With specifically formulated for waves in channels, where L indicates the depth, g is the gravitational acceleration, T is the surface tension and ρ is the density of the liquid. In today's literature, however, one finds the equation mostly in the abstract form

Which is derivable by several transformation steps from the original equation. One of the important properties is the existence of Solitonenlösungen. The simplest of these

Wherein any constants that describes a single soliton with right running speed.

Mathematical Methods

The KdV equation is an example of a completely integrable system. So you can solve the KdV equation developed by Clifford Gardner, John Greene, Martin Kruskal and Miura Robert inverse scattering transform: For this one arranges a one-dimensional Schrödinger operator of a solution

About. This, together with the operator

The Lax pair of the KdV equation. That is, if and only solves the KdV equation when

Applies. Also, you can assign the Schrödinger operator, the scattering data (reflection coefficient and eigenvalues ​​plus normalization constants). The eigenvalues ​​are independent of time due to the Lax equation. Reflection coefficient and normalization constants satisfy linear differential equations which can be solved explicitly. The solution is then reconstructed by inverse scattering theory.
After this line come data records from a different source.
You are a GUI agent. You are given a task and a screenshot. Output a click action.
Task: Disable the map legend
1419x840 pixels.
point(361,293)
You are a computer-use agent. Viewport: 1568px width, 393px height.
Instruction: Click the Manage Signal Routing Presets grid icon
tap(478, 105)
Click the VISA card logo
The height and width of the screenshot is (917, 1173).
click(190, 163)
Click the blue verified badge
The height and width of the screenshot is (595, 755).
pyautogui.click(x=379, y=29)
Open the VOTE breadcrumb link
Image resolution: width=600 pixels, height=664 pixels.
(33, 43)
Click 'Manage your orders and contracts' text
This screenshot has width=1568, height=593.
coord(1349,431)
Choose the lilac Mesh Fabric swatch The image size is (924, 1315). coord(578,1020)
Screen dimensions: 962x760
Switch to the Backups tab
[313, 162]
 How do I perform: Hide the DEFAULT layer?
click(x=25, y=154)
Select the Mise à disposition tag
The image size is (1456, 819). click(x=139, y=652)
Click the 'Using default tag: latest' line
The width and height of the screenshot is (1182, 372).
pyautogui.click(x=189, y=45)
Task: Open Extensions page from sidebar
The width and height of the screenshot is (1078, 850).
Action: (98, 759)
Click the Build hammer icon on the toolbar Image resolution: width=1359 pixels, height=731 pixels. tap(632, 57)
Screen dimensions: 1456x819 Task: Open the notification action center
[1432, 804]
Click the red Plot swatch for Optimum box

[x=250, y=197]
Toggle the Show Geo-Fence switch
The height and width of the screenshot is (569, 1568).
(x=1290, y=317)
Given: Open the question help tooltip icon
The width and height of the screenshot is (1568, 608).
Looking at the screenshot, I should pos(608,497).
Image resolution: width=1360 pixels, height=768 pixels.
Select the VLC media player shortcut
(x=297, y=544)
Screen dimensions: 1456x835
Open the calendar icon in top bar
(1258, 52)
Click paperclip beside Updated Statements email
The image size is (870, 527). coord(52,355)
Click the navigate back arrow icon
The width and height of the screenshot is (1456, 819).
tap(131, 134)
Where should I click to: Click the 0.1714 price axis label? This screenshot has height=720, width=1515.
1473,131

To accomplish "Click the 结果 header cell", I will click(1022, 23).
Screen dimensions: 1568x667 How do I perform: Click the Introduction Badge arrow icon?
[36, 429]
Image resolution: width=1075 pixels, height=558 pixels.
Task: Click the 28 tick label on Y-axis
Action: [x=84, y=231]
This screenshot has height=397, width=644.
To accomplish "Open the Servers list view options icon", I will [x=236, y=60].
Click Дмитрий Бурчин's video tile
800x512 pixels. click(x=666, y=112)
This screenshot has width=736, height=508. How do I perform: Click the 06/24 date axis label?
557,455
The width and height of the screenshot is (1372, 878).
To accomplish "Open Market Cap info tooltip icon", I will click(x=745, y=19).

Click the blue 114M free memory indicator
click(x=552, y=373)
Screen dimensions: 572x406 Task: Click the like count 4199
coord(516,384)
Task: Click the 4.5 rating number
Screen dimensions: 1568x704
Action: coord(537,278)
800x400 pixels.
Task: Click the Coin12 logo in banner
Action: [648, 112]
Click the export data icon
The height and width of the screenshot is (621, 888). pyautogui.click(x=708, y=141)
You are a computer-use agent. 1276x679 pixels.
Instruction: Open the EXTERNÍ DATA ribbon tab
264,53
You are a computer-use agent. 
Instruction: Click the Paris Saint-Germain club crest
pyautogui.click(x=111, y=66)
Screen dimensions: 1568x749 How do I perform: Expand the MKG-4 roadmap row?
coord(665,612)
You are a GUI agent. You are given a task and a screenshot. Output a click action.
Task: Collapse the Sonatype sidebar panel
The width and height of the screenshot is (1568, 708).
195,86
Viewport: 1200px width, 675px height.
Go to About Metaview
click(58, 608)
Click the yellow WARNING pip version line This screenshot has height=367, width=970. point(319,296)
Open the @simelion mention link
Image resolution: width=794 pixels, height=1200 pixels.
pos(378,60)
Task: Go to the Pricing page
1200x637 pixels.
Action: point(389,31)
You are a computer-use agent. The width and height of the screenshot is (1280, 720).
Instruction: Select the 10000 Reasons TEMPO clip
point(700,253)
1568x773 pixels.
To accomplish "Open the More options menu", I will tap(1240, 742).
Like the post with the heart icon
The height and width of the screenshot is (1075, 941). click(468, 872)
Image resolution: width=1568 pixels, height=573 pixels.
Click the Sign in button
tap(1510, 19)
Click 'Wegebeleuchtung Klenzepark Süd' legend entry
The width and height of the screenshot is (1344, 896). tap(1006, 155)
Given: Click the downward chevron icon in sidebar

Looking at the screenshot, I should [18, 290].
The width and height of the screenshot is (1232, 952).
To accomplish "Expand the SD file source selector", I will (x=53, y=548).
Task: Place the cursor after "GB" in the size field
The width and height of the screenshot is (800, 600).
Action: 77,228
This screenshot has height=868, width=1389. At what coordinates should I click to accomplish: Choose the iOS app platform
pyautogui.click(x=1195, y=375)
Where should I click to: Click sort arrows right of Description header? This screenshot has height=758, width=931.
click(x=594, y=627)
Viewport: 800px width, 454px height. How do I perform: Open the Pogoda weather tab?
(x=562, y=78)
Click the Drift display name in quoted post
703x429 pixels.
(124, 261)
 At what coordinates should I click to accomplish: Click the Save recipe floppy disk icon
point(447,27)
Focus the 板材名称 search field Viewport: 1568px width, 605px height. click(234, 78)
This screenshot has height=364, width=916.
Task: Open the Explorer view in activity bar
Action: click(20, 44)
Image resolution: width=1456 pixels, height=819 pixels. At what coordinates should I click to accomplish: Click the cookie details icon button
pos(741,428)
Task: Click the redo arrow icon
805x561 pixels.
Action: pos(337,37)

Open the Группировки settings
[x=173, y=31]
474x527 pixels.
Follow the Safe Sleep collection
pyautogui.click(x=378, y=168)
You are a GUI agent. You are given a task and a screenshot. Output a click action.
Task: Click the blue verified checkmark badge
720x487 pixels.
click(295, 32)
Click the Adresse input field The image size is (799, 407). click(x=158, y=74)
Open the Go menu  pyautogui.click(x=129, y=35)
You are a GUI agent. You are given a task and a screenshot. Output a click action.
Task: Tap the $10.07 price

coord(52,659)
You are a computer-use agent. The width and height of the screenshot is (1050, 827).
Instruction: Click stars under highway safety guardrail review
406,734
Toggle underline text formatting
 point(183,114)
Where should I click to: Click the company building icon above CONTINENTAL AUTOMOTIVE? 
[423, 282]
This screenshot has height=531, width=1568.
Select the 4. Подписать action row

This has some interesting consequences. On one hand, we obtain that solutions of the KdV equation exist for all time, on the other hand, one obtains that the solitons correspond exactly to the eigenvalues. Moreover, one can show that any, sufficiently strongly sloping initial conditions are asymptotically for large times t is given by a finite number to the right of current solos tions and a running left dispersive component.